Astronomy and astrophysics decadal survey recommendations released

SPIE Newsroom
13 August 2010
13 August 2010

The Astro2010 Survey Committee report, "New Worlds, New Horizons in Astronomy and Astrophysics," was released by the National Academies in Washington, DC, on Friday, 13 August. The report recommended priorities of the most important scientific and technical activities for astronomy and astrophysics over the next 10 years. The committee tried to include a balance of small, medium, and large initiatives, as well as ground- and space-based telescopes across the electromagnetic spectrum.

During its two-year study, the committee weighed input from nearly 200 astronomers and astrophysicists serving on panels or infrastructure study groups. There was also an unprecedented response of 324 science white papers, 69 position papers, 70 technology white papers, 108 community responses, and several community-organized town halls. The Astro2010 committee commented on the involvement and support by the astronomical community and immense effort by the committee, panels, and consultants, as well as the strong cooperation of the agencies and professional societies.

"I believe NASA is at its finest when it is executing a consensus agenda, endorsed by the National Academy, that can become a national policy that everyone in the country can get behind. There's no partisanship here, no arguments - we have a consensus agenda to move forward with," said SPIE Fellow H. Philip Stahl, senior optical physicist at NASA Marshall Space Flight Center, and technical lead for optical components on the James Webb Space Telescope.

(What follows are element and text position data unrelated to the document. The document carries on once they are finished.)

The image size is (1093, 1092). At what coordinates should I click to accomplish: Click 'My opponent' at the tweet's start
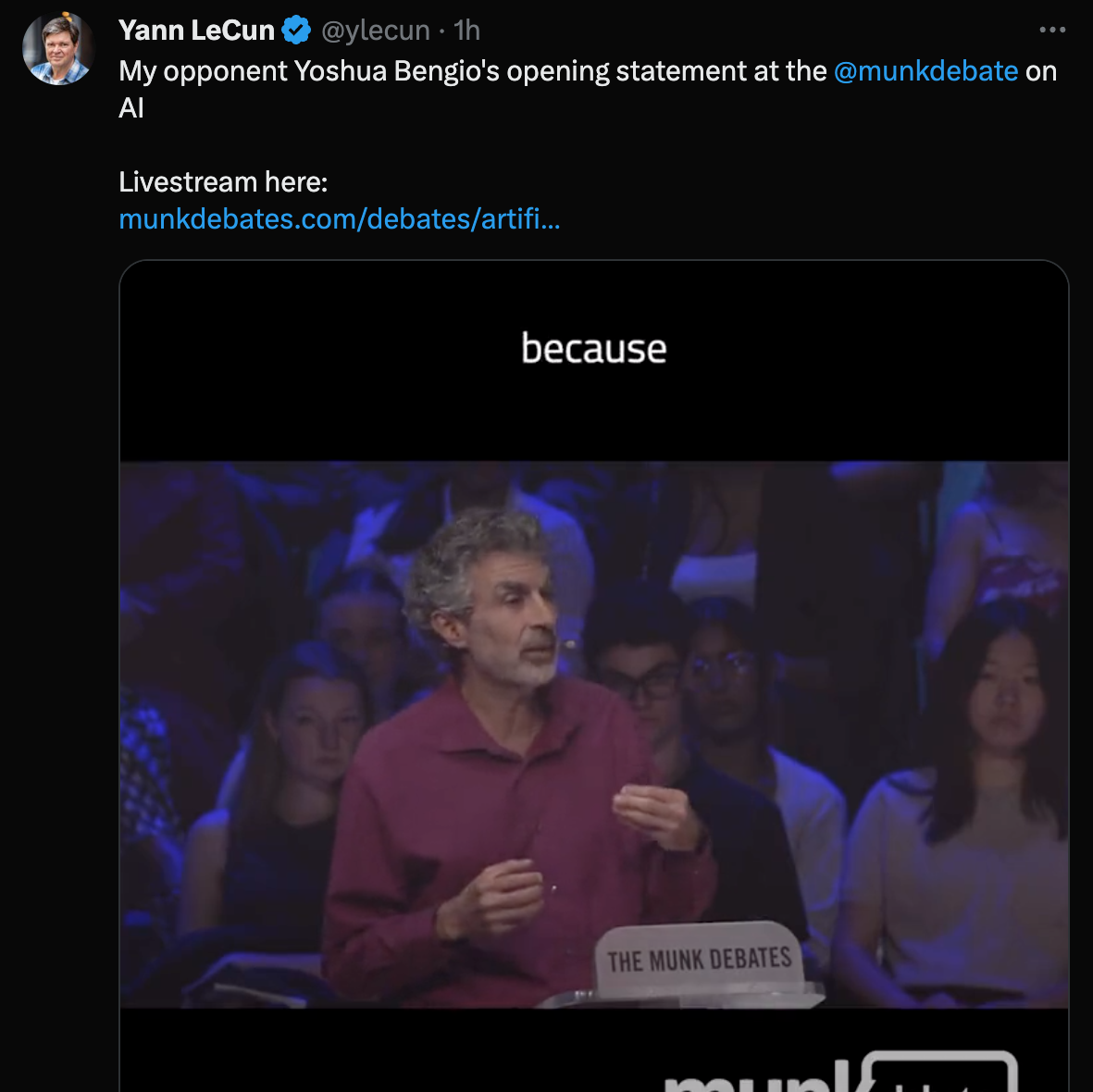tap(203, 71)
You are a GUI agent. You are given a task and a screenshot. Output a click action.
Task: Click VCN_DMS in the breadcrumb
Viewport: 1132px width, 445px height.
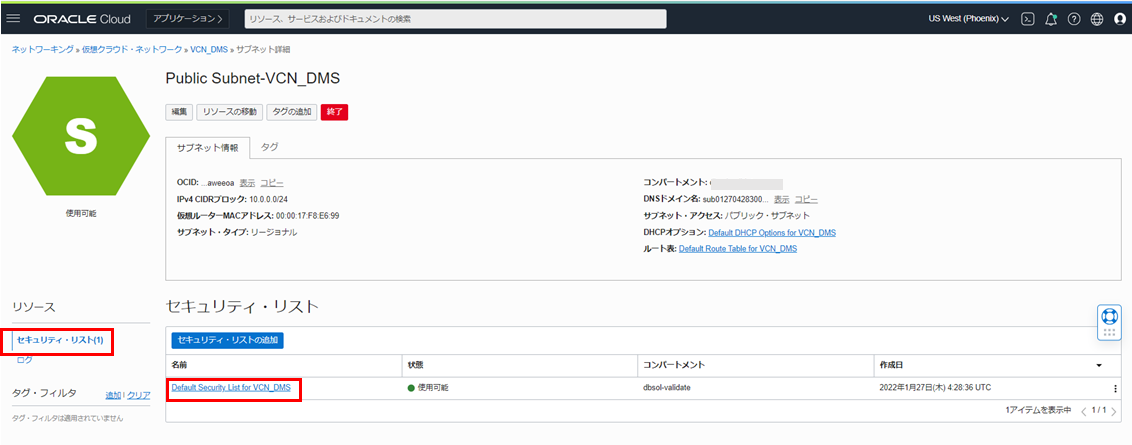tap(209, 49)
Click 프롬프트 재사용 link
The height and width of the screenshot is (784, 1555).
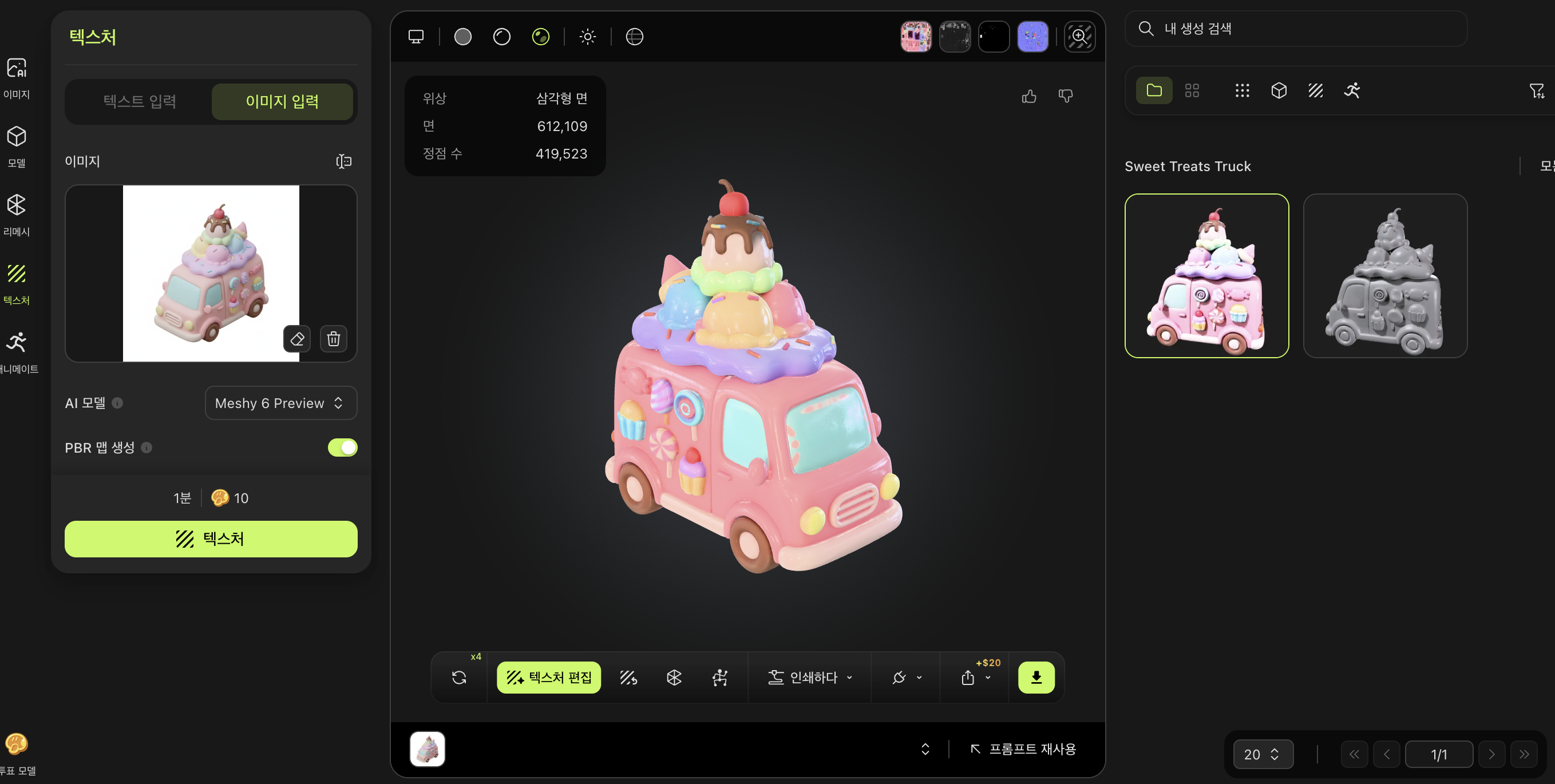coord(1023,749)
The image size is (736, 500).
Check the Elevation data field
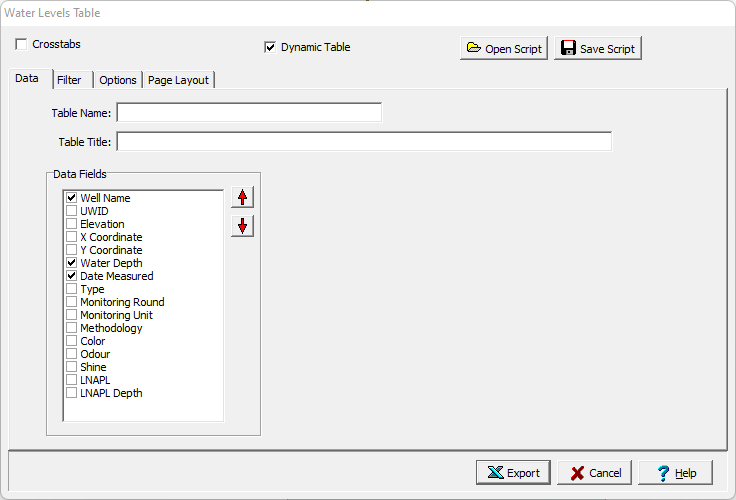pyautogui.click(x=72, y=224)
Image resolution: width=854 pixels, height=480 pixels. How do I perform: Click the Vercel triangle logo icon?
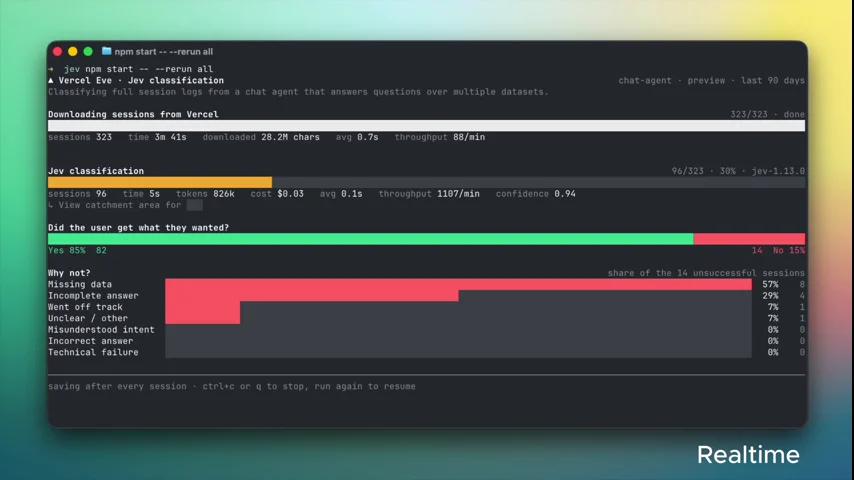[51, 80]
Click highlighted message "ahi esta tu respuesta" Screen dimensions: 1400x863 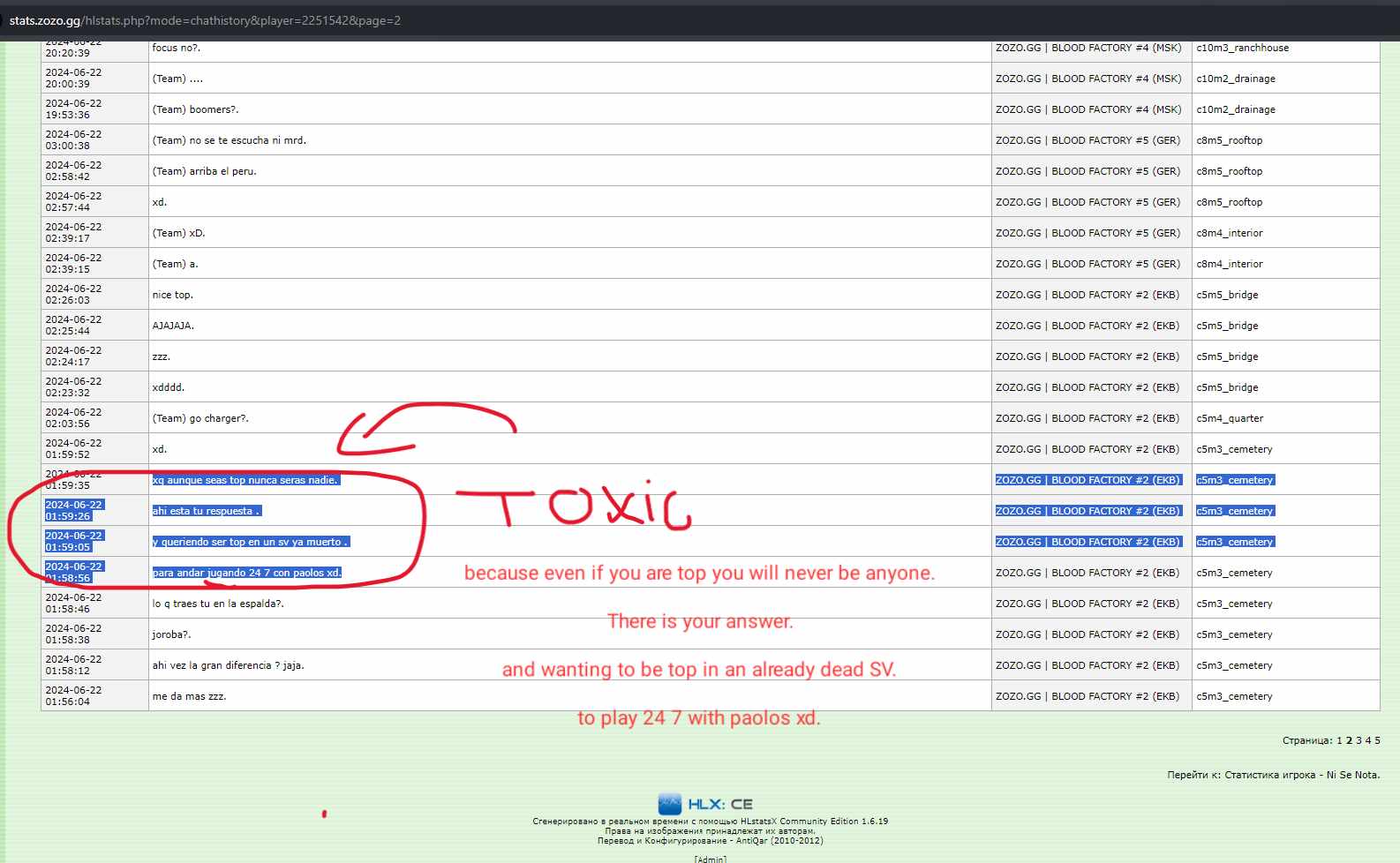coord(206,511)
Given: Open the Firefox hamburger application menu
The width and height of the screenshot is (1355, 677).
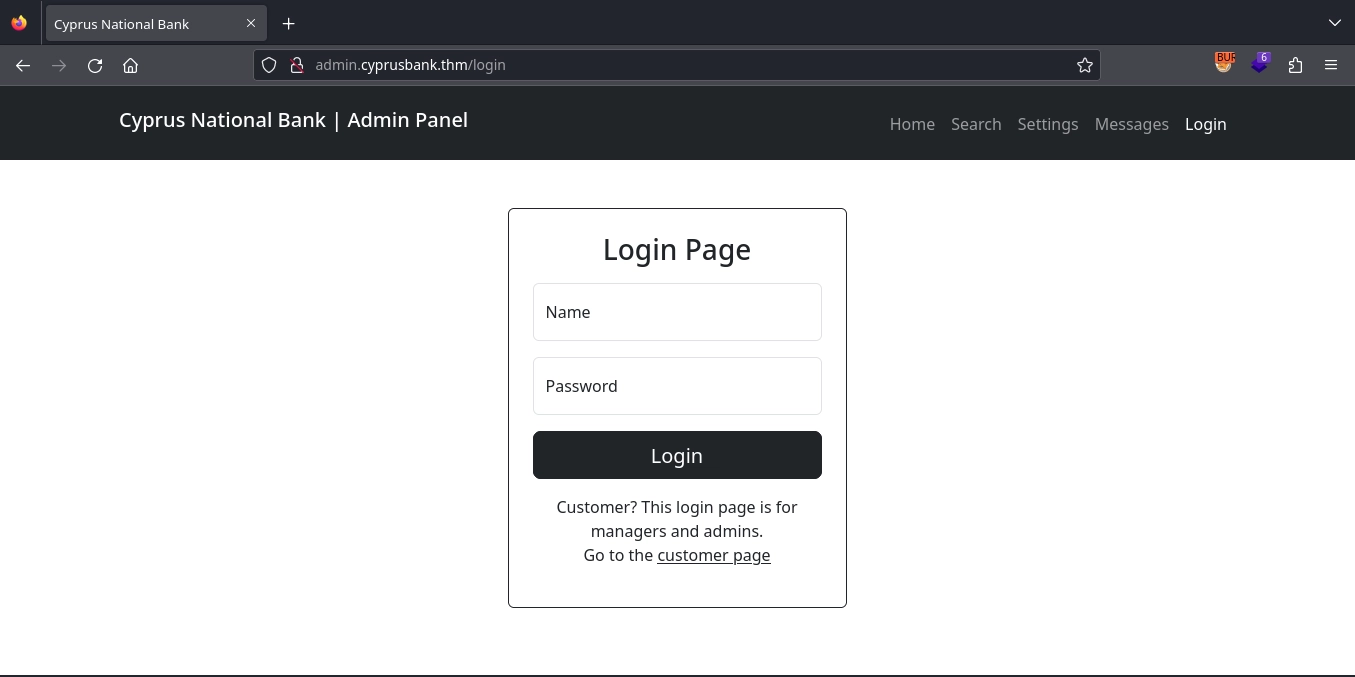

The recommendations were organized by three main objectives: cosmic dawn (searching for the first stars, galaxies and black holes), new worlds and nearby habitable planets, and physics of the universe such as dark energy, dark matter, and studying Einstein's theory of relativity. The committee prioritized projects based on the infrastructure of existing programs, cost, maximizing return, urgent needs, and international and private partnerships.

Projects that were recommended for priority attention included the large scale space programs Wide Field InfraRed Survey Telescope (WFIRST), as well as Explorer Program augmentation, the Laser Interferometer Space Antenna, and the International X-ray Observatory (IXO). The large-scale ground-based program Large synoptic survey telescope (LSST), and mid-scale innovations program such as the giant segmented mirror telescope, and Atmospheric Cernkov Telescope Array, and the medium-scale Cerro Chajnantor Atacama Telescope also made the cut.

"I was slightly surprised to see the Explorer program ranked higher than LISA or IXO," said Marc Postman, head of Community Missions Office Space Telescope Science Institute, Baltimore, MD. "At the same time, I know the Explorer program has been cut and I think the Decadal committee is right to try to rectify that. It is a very worthwhile program."

"The 2010 report is so much better and more useful than the 2000 because of the fact that they took into account the budget constraints and ranked the missions based on what's real and available money," Stahl said.

"I think within the constrained budget environment, the decadal priorities do directly address or begin to develop the technology to address the top astrophysical questions of our time - what is the nature of dark energy? What is the nature of dark matter? And are there habitable worlds around Solar type stars?" Postman said.

This report also looks to the future of astronomy, not just the next ten years. "I also think they made it pretty clear that a UV-optical successor to HST is a serious contender for the top priority in the 2020 decadal review. The UV-optical astronomy community now has about 8 years (or less) to come together and define the specifications for that observatory," Postman said.